Goal
Swap every "Where should I click to" in the lines below for "Which spot should I click to", and leave everything else as it is.

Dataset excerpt
▬▬▬▬▬▬

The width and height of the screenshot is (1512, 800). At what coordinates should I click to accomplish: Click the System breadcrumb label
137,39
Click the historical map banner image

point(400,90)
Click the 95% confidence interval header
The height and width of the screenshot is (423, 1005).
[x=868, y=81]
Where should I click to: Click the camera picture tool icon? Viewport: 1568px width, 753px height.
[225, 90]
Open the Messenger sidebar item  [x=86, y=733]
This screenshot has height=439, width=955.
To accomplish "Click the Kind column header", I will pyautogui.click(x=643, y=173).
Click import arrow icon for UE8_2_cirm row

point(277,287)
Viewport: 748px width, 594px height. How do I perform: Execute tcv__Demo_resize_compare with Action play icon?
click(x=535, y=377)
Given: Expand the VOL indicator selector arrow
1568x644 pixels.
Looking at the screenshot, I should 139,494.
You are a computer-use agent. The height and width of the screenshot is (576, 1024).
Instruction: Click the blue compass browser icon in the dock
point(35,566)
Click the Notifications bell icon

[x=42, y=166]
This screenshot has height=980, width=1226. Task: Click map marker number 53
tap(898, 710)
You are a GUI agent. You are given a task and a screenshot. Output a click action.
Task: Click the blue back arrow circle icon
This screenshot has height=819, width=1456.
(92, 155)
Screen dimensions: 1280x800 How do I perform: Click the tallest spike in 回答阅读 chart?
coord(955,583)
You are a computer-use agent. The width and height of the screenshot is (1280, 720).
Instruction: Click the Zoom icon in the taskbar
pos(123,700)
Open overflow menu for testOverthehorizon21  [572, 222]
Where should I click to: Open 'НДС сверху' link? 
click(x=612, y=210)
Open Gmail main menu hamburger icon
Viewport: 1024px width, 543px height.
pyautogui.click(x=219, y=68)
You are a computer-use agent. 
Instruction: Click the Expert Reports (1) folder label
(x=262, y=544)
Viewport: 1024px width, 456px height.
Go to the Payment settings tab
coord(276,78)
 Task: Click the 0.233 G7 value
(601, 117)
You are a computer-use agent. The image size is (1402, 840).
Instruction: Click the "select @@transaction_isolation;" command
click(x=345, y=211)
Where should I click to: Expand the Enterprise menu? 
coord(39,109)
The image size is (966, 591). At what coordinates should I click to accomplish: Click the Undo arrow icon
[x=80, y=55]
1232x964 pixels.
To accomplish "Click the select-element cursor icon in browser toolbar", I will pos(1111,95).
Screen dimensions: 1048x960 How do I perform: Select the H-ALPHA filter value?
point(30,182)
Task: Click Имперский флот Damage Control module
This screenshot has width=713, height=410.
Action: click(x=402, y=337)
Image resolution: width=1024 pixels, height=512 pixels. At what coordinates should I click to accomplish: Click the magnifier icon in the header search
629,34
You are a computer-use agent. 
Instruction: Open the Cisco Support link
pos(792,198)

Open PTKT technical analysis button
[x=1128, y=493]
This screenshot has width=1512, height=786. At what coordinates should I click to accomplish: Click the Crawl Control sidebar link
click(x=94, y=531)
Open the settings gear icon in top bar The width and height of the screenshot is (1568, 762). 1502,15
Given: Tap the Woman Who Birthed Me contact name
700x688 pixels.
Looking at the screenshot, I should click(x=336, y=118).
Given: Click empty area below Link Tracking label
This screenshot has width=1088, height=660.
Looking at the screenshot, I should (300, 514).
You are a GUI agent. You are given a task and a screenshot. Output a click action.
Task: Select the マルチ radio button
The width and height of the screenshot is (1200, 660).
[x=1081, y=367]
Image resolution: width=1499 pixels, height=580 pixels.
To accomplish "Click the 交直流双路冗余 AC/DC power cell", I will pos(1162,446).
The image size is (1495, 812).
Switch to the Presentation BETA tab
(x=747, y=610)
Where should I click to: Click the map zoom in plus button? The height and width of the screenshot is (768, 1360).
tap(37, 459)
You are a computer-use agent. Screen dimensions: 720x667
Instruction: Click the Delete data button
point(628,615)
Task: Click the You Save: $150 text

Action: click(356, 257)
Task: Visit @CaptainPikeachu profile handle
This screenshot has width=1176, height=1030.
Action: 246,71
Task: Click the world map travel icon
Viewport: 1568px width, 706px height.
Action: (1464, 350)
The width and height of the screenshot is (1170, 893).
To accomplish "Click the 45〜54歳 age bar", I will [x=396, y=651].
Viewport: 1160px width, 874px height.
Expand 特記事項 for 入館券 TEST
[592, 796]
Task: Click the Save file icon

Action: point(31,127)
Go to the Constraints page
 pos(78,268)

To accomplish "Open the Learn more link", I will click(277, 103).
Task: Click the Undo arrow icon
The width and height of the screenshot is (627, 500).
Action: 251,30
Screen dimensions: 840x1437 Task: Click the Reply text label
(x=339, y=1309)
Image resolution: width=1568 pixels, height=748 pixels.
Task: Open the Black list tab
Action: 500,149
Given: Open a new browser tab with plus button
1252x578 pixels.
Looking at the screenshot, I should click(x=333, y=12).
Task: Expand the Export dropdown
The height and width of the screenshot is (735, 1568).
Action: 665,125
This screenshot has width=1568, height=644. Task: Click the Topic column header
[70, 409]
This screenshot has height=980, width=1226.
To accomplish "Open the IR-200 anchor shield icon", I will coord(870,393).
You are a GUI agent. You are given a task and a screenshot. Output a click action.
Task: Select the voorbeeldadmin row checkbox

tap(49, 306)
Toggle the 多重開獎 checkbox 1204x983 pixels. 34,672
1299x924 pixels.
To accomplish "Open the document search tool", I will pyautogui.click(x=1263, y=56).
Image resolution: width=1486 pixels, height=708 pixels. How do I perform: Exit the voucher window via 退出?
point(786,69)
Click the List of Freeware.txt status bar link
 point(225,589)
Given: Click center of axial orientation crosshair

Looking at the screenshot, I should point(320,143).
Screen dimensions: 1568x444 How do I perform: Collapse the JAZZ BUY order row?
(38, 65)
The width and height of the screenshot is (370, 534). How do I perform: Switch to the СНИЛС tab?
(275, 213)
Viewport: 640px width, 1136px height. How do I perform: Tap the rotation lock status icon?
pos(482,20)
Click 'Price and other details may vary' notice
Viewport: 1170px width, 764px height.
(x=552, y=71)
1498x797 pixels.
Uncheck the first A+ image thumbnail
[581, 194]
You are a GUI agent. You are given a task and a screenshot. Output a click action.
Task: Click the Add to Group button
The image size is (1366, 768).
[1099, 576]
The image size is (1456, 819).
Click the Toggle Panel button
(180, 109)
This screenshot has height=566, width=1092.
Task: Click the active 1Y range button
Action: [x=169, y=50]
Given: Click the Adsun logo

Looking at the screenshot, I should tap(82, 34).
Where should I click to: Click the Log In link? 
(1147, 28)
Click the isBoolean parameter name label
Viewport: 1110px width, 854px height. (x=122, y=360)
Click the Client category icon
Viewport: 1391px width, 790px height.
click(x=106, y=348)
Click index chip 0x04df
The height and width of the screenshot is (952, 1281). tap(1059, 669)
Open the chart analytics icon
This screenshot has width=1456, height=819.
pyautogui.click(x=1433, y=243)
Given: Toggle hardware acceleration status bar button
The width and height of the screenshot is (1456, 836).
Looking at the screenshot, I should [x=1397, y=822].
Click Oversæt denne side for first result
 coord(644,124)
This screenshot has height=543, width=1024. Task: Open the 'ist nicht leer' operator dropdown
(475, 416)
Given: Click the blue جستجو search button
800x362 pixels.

▬▬▬▬▬▬

Exercise solution
The width and height of the screenshot is (1512, 800). At what coordinates should I click to accomplish: Click the System breadcrumb label
137,39
Click the historical map banner image

point(400,90)
Click the 95% confidence interval header
The height and width of the screenshot is (423, 1005).
[x=868, y=81]
Which spot should I click to: Click the camera picture tool icon? Viewport: 1568px width, 753px height.
[225, 90]
Open the Messenger sidebar item  [x=86, y=733]
This screenshot has height=439, width=955.
To accomplish "Click the Kind column header", I will pyautogui.click(x=643, y=173).
Click import arrow icon for UE8_2_cirm row

point(277,287)
Viewport: 748px width, 594px height. How do I perform: Execute tcv__Demo_resize_compare with Action play icon?
click(x=535, y=377)
Given: Expand the VOL indicator selector arrow
1568x644 pixels.
Looking at the screenshot, I should 139,494.
You are a computer-use agent. The height and width of the screenshot is (576, 1024).
Instruction: Click the blue compass browser icon in the dock
point(35,566)
Click the Notifications bell icon

[x=42, y=166]
This screenshot has height=980, width=1226. Task: Click map marker number 53
tap(898, 710)
You are a GUI agent. You are given a task and a screenshot. Output a click action.
Task: Click the blue back arrow circle icon
This screenshot has height=819, width=1456.
(92, 155)
Screen dimensions: 1280x800 How do I perform: Click the tallest spike in 回答阅读 chart?
coord(955,583)
You are a computer-use agent. The width and height of the screenshot is (1280, 720).
Instruction: Click the Zoom icon in the taskbar
pos(123,700)
Open overflow menu for testOverthehorizon21  [572, 222]
Which spot should I click to: Open 'НДС сверху' link? 
click(x=612, y=210)
Open Gmail main menu hamburger icon
Viewport: 1024px width, 543px height.
pyautogui.click(x=219, y=68)
You are a computer-use agent. 
Instruction: Click the Expert Reports (1) folder label
(x=262, y=544)
Viewport: 1024px width, 456px height.
Go to the Payment settings tab
coord(276,78)
 Task: Click the 0.233 G7 value
(601, 117)
You are a computer-use agent. The image size is (1402, 840).
Instruction: Click the "select @@transaction_isolation;" command
click(x=345, y=211)
Which spot should I click to: Expand the Enterprise menu? 
coord(39,109)
The image size is (966, 591). At what coordinates should I click to accomplish: Click the Undo arrow icon
[x=80, y=55]
1232x964 pixels.
To accomplish "Click the select-element cursor icon in browser toolbar", I will pos(1111,95).
Screen dimensions: 1048x960 How do I perform: Select the H-ALPHA filter value?
point(30,182)
Task: Click Имперский флот Damage Control module
This screenshot has width=713, height=410.
Action: click(x=402, y=337)
Image resolution: width=1024 pixels, height=512 pixels. At what coordinates should I click to accomplish: Click the magnifier icon in the header search
629,34
You are a computer-use agent. 
Instruction: Open the Cisco Support link
pos(792,198)

Open PTKT technical analysis button
[x=1128, y=493]
This screenshot has width=1512, height=786. At what coordinates should I click to accomplish: Click the Crawl Control sidebar link
click(x=94, y=531)
Open the settings gear icon in top bar The width and height of the screenshot is (1568, 762). 1502,15
Given: Tap the Woman Who Birthed Me contact name
700x688 pixels.
Looking at the screenshot, I should click(x=336, y=118).
Given: Click empty area below Link Tracking label
This screenshot has width=1088, height=660.
Looking at the screenshot, I should (300, 514).
You are a GUI agent. You are given a task and a screenshot. Output a click action.
Task: Select the マルチ radio button
The width and height of the screenshot is (1200, 660).
[x=1081, y=367]
Image resolution: width=1499 pixels, height=580 pixels.
To accomplish "Click the 交直流双路冗余 AC/DC power cell", I will pos(1162,446).
The image size is (1495, 812).
Switch to the Presentation BETA tab
(x=747, y=610)
Which spot should I click to: Click the map zoom in plus button? The height and width of the screenshot is (768, 1360).
tap(37, 459)
You are a computer-use agent. Screen dimensions: 720x667
Instruction: Click the Delete data button
point(628,615)
Task: Click the You Save: $150 text

Action: click(356, 257)
Task: Visit @CaptainPikeachu profile handle
This screenshot has width=1176, height=1030.
Action: 246,71
Task: Click the world map travel icon
Viewport: 1568px width, 706px height.
Action: (1464, 350)
The width and height of the screenshot is (1170, 893).
To accomplish "Click the 45〜54歳 age bar", I will [x=396, y=651].
Viewport: 1160px width, 874px height.
Expand 特記事項 for 入館券 TEST
[592, 796]
Task: Click the Save file icon

Action: point(31,127)
Go to the Constraints page
 pos(78,268)

To accomplish "Open the Learn more link", I will click(277, 103).
Task: Click the Undo arrow icon
The width and height of the screenshot is (627, 500).
Action: 251,30
Screen dimensions: 840x1437 Task: Click the Reply text label
(x=339, y=1309)
Image resolution: width=1568 pixels, height=748 pixels.
Task: Open the Black list tab
Action: 500,149
Given: Open a new browser tab with plus button
1252x578 pixels.
Looking at the screenshot, I should click(x=333, y=12).
Task: Expand the Export dropdown
The height and width of the screenshot is (735, 1568).
Action: 665,125
This screenshot has width=1568, height=644. Task: Click the Topic column header
[70, 409]
This screenshot has height=980, width=1226.
To accomplish "Open the IR-200 anchor shield icon", I will coord(870,393).
You are a GUI agent. You are given a task and a screenshot. Output a click action.
Task: Select the voorbeeldadmin row checkbox

tap(49, 306)
Toggle the 多重開獎 checkbox 1204x983 pixels. 34,672
1299x924 pixels.
To accomplish "Open the document search tool", I will pyautogui.click(x=1263, y=56).
Image resolution: width=1486 pixels, height=708 pixels. How do I perform: Exit the voucher window via 退出?
point(786,69)
Click the List of Freeware.txt status bar link
 point(225,589)
Given: Click center of axial orientation crosshair

Looking at the screenshot, I should point(320,143).
Screen dimensions: 1568x444 How do I perform: Collapse the JAZZ BUY order row?
(38, 65)
The width and height of the screenshot is (370, 534). How do I perform: Switch to the СНИЛС tab?
(275, 213)
Viewport: 640px width, 1136px height. How do I perform: Tap the rotation lock status icon?
pos(482,20)
Click 'Price and other details may vary' notice
Viewport: 1170px width, 764px height.
(x=552, y=71)
1498x797 pixels.
Uncheck the first A+ image thumbnail
[581, 194]
You are a GUI agent. You are given a task and a screenshot. Output a click action.
Task: Click the Add to Group button
The image size is (1366, 768).
[1099, 576]
The image size is (1456, 819).
Click the Toggle Panel button
(180, 109)
This screenshot has height=566, width=1092.
Task: Click the active 1Y range button
Action: [x=169, y=50]
Given: Click the Adsun logo

Looking at the screenshot, I should tap(82, 34).
Which spot should I click to: Click the Log In link? 
(1147, 28)
Click the isBoolean parameter name label
Viewport: 1110px width, 854px height. (x=122, y=360)
Click the Client category icon
Viewport: 1391px width, 790px height.
click(x=106, y=348)
Click index chip 0x04df
The height and width of the screenshot is (952, 1281). tap(1059, 669)
Open the chart analytics icon
This screenshot has width=1456, height=819.
pyautogui.click(x=1433, y=243)
Given: Toggle hardware acceleration status bar button
The width and height of the screenshot is (1456, 836).
Looking at the screenshot, I should [x=1397, y=822].
Click Oversæt denne side for first result
 coord(644,124)
This screenshot has height=543, width=1024. Task: Open the 'ist nicht leer' operator dropdown
(475, 416)
Given: Click the blue جستجو search button
800x362 pixels.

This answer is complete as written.